What I'm about to present, is probably flawed, and I'd appreciate help with corrections. I figure that the data presented is very very early in any possible s curve. i.e. theres no sight yet of the inflexion point, so a huge range of possible s-curves can be fit. It seems to me that the fact that only the early portion of an s - curve has been provided can be achieved by dividing linearly the sample values, by some factor that represents how small of a portion of an s-curve has been presented.
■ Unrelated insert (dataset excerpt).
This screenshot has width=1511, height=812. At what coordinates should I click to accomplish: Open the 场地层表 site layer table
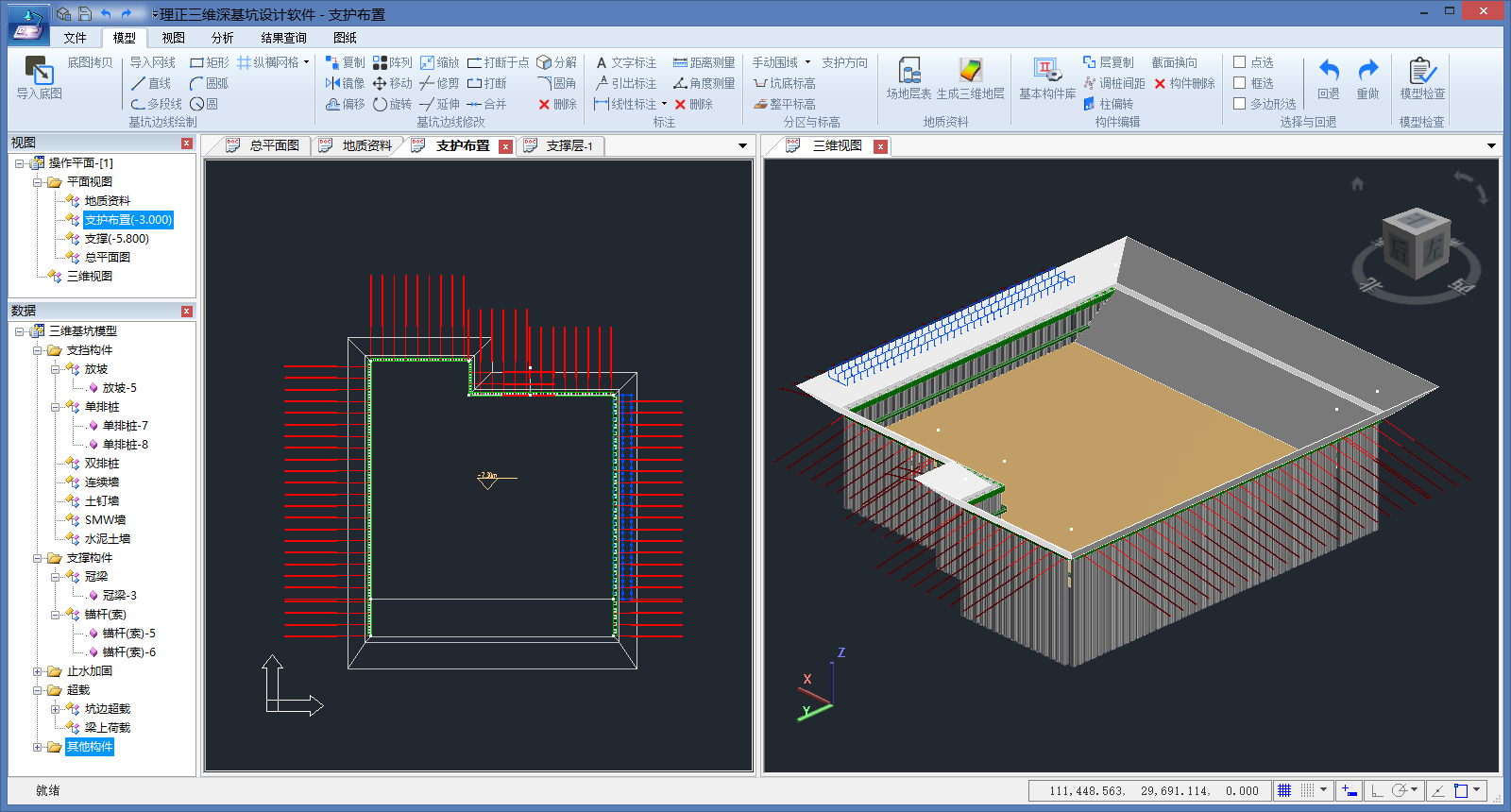[908, 72]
Then we can try to fit scurves on the early data points, and see the sorts of curves that can fit well for that.

library(tidyverse)
library(purrr) 
tb <- tibble::tribble(
  ~ value,
  2,
  5,
  18,
  28,
  43,
  61,
  95,
  139,
  245,
  388,
  593,
  978,
  1501,
  2336,
  2922,
  3513,
  4747,
  5823,
  6566,
  7161,
  8042,
  9000,
  10075,
  11364,
  12729,
  13938,
  14991,
  16169
) %>% mutate(
  rownum = row_number()
)


opt_func <- function(param_to_opt) {
  tb2 <- mutate(tb,
    value2 = value / (param_to_opt * max(value))
  )

  model <- glm(value2 ~ rownum, family = binomial(link = "logit"),weights=log(tb2$rownum), data = tb2)
  
 
  return( sqrt(mean(model$residuals^2)))
}

ser <- 1:1000 * 10000
rmse <- map_dbl(ser , ~opt_func(.))
min_index <- which(rmse==min(rmse))
ser[[min_index]]

plot(x = ser,y=rmse)


rmse[rmse> 0.570192 -0.000001 & rmse <0.570192 +0.000001]
#only 2 values
rmse[rmse> 0.570192 -0.000002 & rmse <0.570192 +0.000002]
#477 values
rmse[rmse> 0.570192 -0.0000015 & rmse <0.570192 +0.0000015]
#43 values ' so will plot 43 'most likey' s curves from the 1000 trialled.
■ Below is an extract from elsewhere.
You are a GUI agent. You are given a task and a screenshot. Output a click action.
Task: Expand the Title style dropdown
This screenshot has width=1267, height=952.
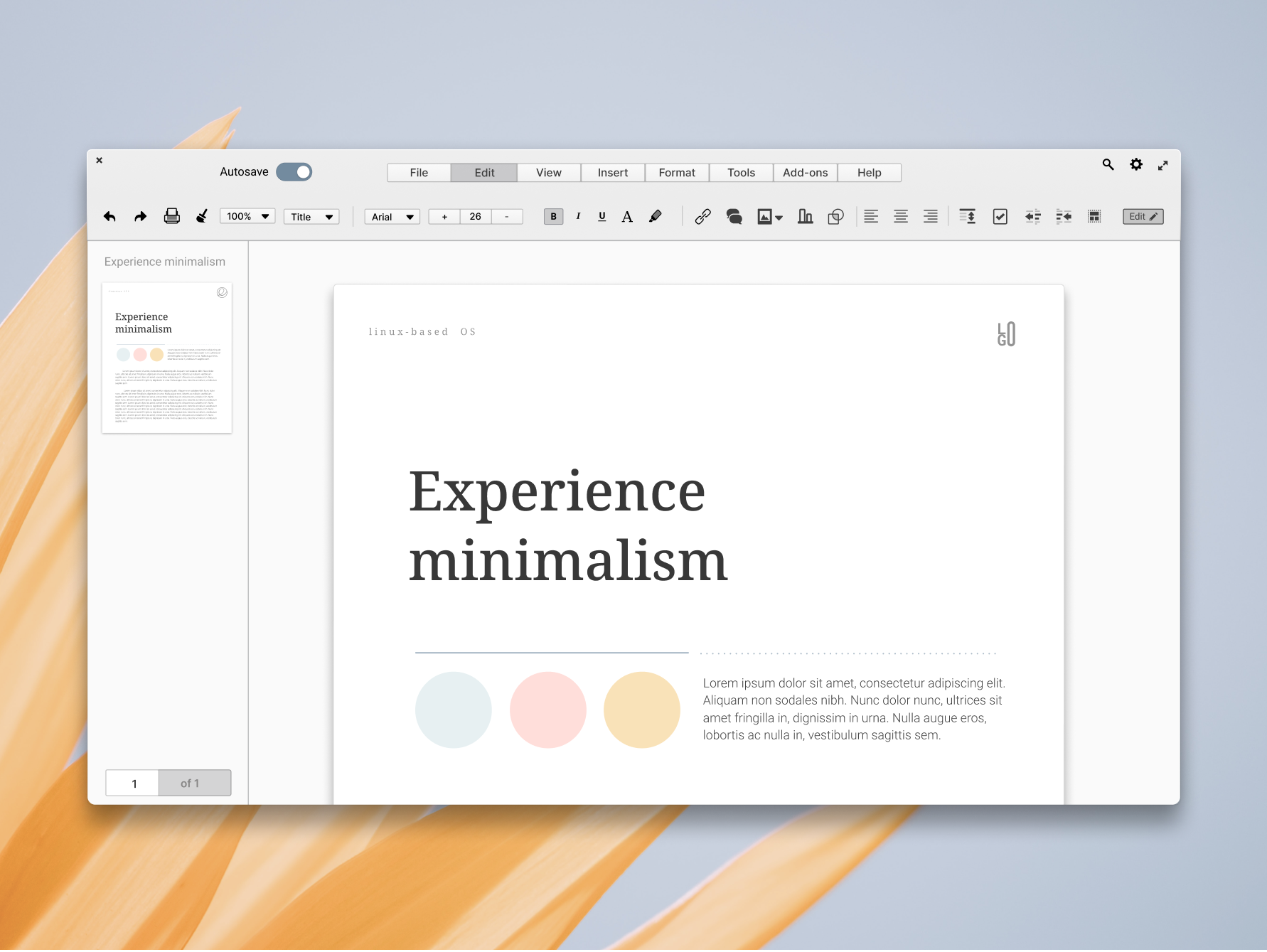[311, 217]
parms_to_plot <- which(rmse> 0.570192 -0.0000015 & rmse <0.570192 +0.0000015)

extrude_length <- 150

new_prediction <- function(chosen_parm)
{
tb2 <- mutate(tb,
              rownum = row_number(),
              value2 = value / (chosen_parm * max(value))
)


model <- glm(value2 ~ rownum, family = binomial(link = "logit"),weights = log(tb2$rownum), data = tb2)
mtr <- max(tb2$rownum) + 1



tb2_extended <- union_all(tb2,
                          data.frame(value=rep(NA_real_,extrude_length),
                                     rownum=mtr:(mtr+extrude_length -1),
                                     value2=rep(NA_real_,extrude_length)))
fitted.results <- predict(model,
                          newdata=tb2_extended,type='response')
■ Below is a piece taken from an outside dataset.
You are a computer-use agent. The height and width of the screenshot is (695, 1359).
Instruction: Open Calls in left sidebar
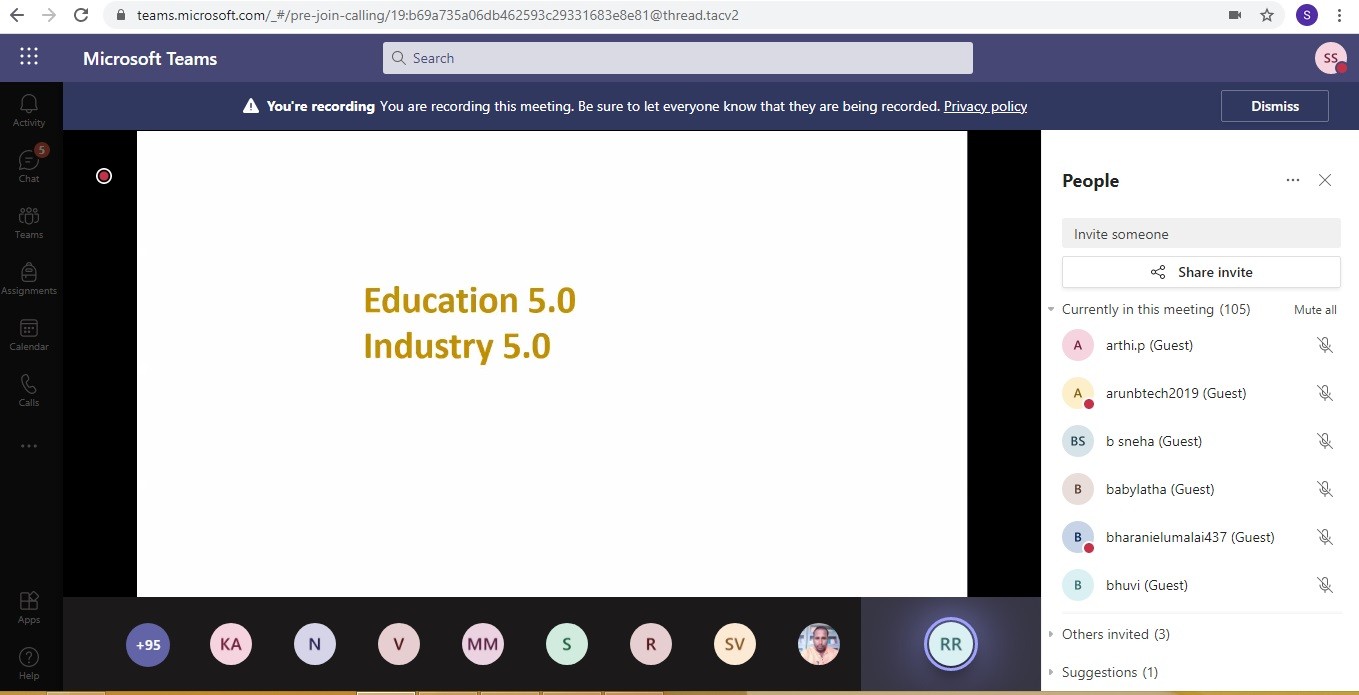(29, 389)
tb3 <- cbind(tb2_extended,fitted.results)

tb4 <- mutate(tb3,
              rescaled_prediction = fitted.results * chosen_parm *max(value,na.rm = TRUE))

select(tb4,
       rescaled_prediction)
}

extruded_plots <- map_dfc(ser[parms_to_plot],
        ~new_prediction(.))

mtr <- max(tb$rownum) + 1
tb2_extended <- union_all(tb,
                          data.frame(value=rep(NA_real_,extrude_length),
                                     rownum=mtr:(mtr+extrude_length -1)))
                                     
data_to_plot<-bind_cols(tb2_extended,extruded_plots)

library(plotly)

p<- plot_ly(data=data_to_plot,
            type="scatter",
            mode="lines",
            x=~rownum,
            y=~value,
            line= list(
              color="#0000FFFF"))

additional_line_names <- setdiff(names(data_to_plot),
                                 c("value","rownum")) 

add_next_trace <- function(name)
{
  p<<-p %>% add_trace(y=as.formula(paste0("~",name)),
               line= list(
                 color="#FF000044",
                 dash = 'dash')
             ) 
}
walk(additional_line_names,
     add_next_trace
     )


p_close <- p %>% layout(xaxis = list(range = c(1, 40)),
                        yaxis = list(range = c(0,60000)))
pfull <- p

in the above i have plot() of the root mean square error , rmse that looks like

I then try to find some number of values that are towards the minima of that.
I settle on bounds which represent the 43 smallest values.
and I plot them.
there is a zoomed in view p_close

and a zoomed out view p_full

As can be seen here, there is a range from about 2% of earth population to over 100% , worrying :-/

I wouldn't trust these results to give any insight... but it was interesting to think about abstractly.

technocrat · March 19, 2020, 6:13am

@nirgrahamuk Thank you for the virtuosity: it's exactly what is called for in place of the convergence to a predetermined curve asked for. I learned a lot.